What you are does not suffer illness or mental anguish, does not suffer from low self-esteem or a negative self-image. Your true being does not share the frailties and flaws of the body and mind. No matter how long the body lives for, and no matter what experiences may come, you have overcome all and will overcome all. What you are shines just as strongly now as when you were a baby. This is your essential nature. This is what is most true about you. Everything else about you is relatively true, true for a time, but your being is timelessly true.
That in you which endures the stages of selfhood, which is merely aware of them, which persists through the multitudes of modifications of the body and mind, is more intrinsic to what you are than all the temporary identities you've assumed over the course of your life. Everything but this true being is incidental, subject to change, increase, decrease, and loss. But your being cannot be lost. Fixed, unchanging, and beyond the range of thoughts, feelings, sensations, and perceptions; beyond all that can be perceived and known objectively, as 'this', is your most fundamental nature.
Your fundamental nature is impersonal; it is the same in me as it is in you. On this, our personalities and subjective identities are projected, and through this, our private, interior lives are lived. From the standpoint of our human and personal expression, there are both similarities and differences: differences of sex, age, class, race, religion, and tribe, but from the standpoint of being, we are one. That is how, and why, this message can be taught and understood. Our shared being, alone, is the subject matter of this book.
When you say, 'I am young, I am old, I am tired, I am weak, I'm under attack, I'm a victim, I'm happy, I'm sad,' observe: what I am seems to change, but that I am never changes. That is your unassailable dignity and majesty. That is your true power in life, yet overlooked. Your preoccupation with the shifting states of selfhood and experience, determined by the body and mind, has fostered a forgetfulness of your effortless and self-evident nature. To embrace yourself fully is to not only acknowledge and welcome the personal sense of self, which shifts and changes, and is in the very flow of life, but also to recognise, to remember, you are that in which all of life is lived. You are the inexhaustible Reality, the endless potential for all to be.
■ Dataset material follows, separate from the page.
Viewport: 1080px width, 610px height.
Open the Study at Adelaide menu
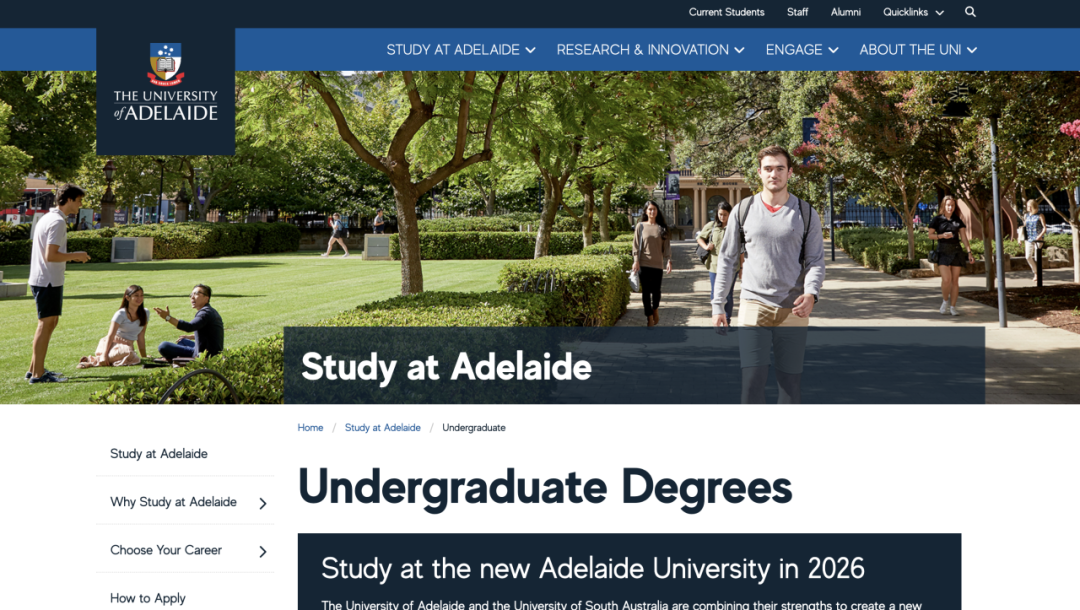click(x=460, y=50)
As bright and enduring as you were in the very earliest memories you can recall, you will endure, even to the last memory, even when memory itself fades. More than being this and that, you are just yourself. You are just here. Recognise: I am timelessly what I am, and in me the person lives and dies.
All the beauty of life is in you, and all the tragedy of life is in you, too. You are just here. Just here. No matter what happens or what you experience, you are here. And it's here that you meet yourself and embrace the Self.
Happiness is Here
~8 min readStart by gently noticing the mind. Gently noticing means to shine your attention on the mind, without changing or manipulating it. Take the mind as it is, whether it be relaxed or not, concentrated or not. If there is discomfort, gently notice it. There may be expectation or anticipation, perhaps about the results of this contemplation, or about something else; notice this too. Gently notice the stream of thoughts as it arises. There may be some mental fidgeting, some agitation, but give space to this too; let it play out in the light of your observing.
The content of your mind shares the same theatre of experience as the sensations within your body and the perceptions of your immediate environment. Notice: the sounds, sights, and smells around you are known along with the feelings and thoughts within you; you experience a seamless whole, full of thoughts, feelings, sensations, and perceptions. The conception of the next thought in the mind is experienced in the same consciousness as the sound of the wind, the sight of the blue sky, the scent of incense in the room, and so on. Even though these objects are commonly understood as different from one another, they are experienced as a unity; the whole waking state is witnessed in a single, seamless diorama.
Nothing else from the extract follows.